A Supertaça Europeia parecia mais do que decidida quando o Barcelona levava três golos de avanço (cortesia do brilhantismo de Messi), mas o Sevilha empatou e foi preciso prolongamento para decidir a coisa com um resultado à hóquei (5-4) e um herói (im)provável: Pedro

O futebol é isto. Prognósticos só no fim. O jogo só acaba quando o árbitro apita. Enquanto for possível vamos continuar a acreditar. Temos de dar tudo lá dentro. Até vamos comer a relva.

Joseph Prudhomme (não confundir com Preud'homme, belga que foi um dos melhores guarda-redes do Benfica) foi uma personagem criada pelo escritor francês Henry Monnier no século XIX para caricaturar a burguesia de então. E o que fazia Prudhomme? Simples: apesar do tom pomposo, repleto de formalidades, só dizia uma série de banalidades sem conteúdo.

Como as trivialidades futebolísticas - algumas delas listadas mais acima - que costumamos ouvir da boca de protagonistas e adeptos. Constatam o óbvio e não parecem ter interesse nenhum. Até que nos apercebemos que há jogos em que todas elas surgem como verdades incontornáveis. Como aconteceu esta noite, em Tiblissi, na Supertaça Europeia entre Barcelona, vencedor da Liga dos Campeões, e Sevilha, vencedor da Liga Europa.
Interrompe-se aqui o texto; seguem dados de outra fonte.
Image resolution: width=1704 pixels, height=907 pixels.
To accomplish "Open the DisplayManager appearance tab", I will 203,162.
Um jogo que parecia mais do que decidido aos 44 minutos, quando Rafinha faz o 3-1, e completamente acabado aos 52 minutos, quando Suárez faz o 4-1 - já depois de dois livres diretos fenomenais de Lionel Messi, que passou a primeira parte a relembrar-nos que, tal como já disseram Piqué, Puyol e Buffon, ou outro qualquer adepto com olhos, é um extraterreste que joga na terra -, renasceu quando o Sevilha conseguiu empatar e levá-lo a prolongamento.

Mon dieu, Mathieu

Voltando ao início. O jogo ainda mal tinha começado quando Banega concretizou um livre direto de forma perfeita e fez o 1-0 para um Sevilha remediado, com falta de centrais (o português Daniel Carriço foi um dos ausentes).
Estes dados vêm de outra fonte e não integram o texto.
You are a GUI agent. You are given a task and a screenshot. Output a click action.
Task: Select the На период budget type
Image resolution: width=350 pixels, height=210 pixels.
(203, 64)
Logo depois, aos 5' e 15', outro argentino mostrou que também saber marcar livres diretos e bateu o português Beto (famous last words de Beto, ao "Diário de Notícias", na antevisão do jogo: "Messi é fabuloso mas desta vez acho que vai ficar a zero") com precisão cirúrgica. Por esta altura o Sevilha já tinha onze jogadores atrás da linha da bola e o Barcelona fazia o que bem entendia, chegando ao 3-1 e ao 4-1.
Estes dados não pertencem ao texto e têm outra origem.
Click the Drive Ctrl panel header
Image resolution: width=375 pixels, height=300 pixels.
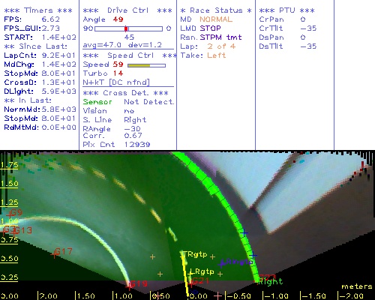(x=128, y=11)
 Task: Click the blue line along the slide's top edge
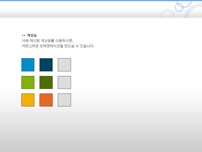coord(89,1)
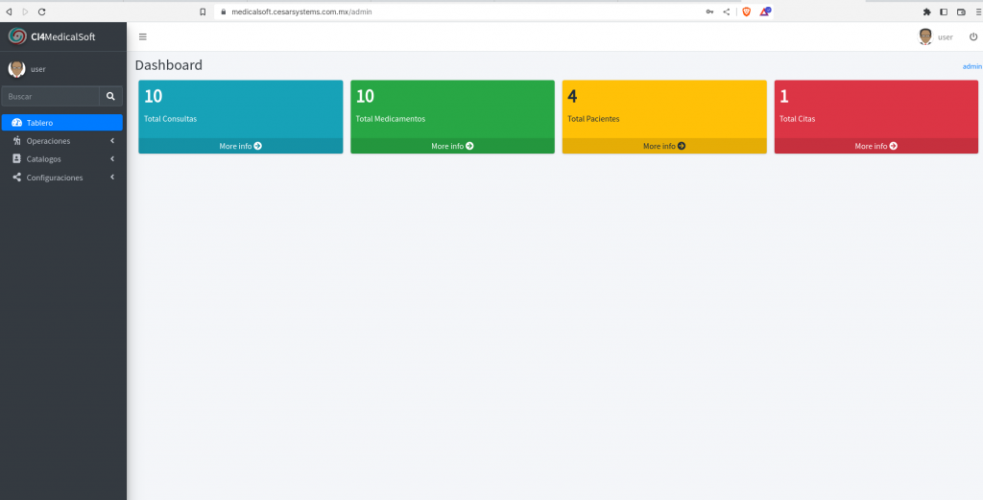Click the bookmark icon beside the URL

click(x=203, y=12)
O problema é que a superioridade pode dar lugar à soberba e a equipa de Luis Enrique foi esquecendo que o melhor lugar para defender é na área contrária. E depois apareceu Mathieu, hoje adaptado (apesar de em tempos ter começado como lateral, antes de se tornar central) a lateral esquerdo, devido à lesão de Alba. Mal posicionado, comprometeu no 4-2, do ex-benfiquista Reyes, e no 4-3, quando fez o penálti que permitiu a Kevin Gameiro bater Ter Stegen.

Entretanto Luis Enrique já tinha trocado Rafinha por Bartra, só que defender com mais não é defender melhor e foi precisamente numa distração de Bartra que surgiu o 4-4, por Konoplyanka, aos 80'.

O improvável acontecia mesmo (inserir aqui mais banalidades futebolísticas). A Supertaça foi para prolongamento e foi preciso chegar aos 115' para o provável reaparecer. Pedro Rodriguez, aquele que já foi vendido ao Manchester United (e ao City) uma mão cheia de vezes nas últimas duas semanas - e por isso não foi titular, só entrou aos 90+3' - estava no lugar certo à hora certa e marcou o golo da vitória, aos 115'. E porque é que isto é provável? Porque Pedro também já tinha marcado aos 115' na Supertaça Europeia de 2009. Às vezes o futebol é prudhommiano. E estranho.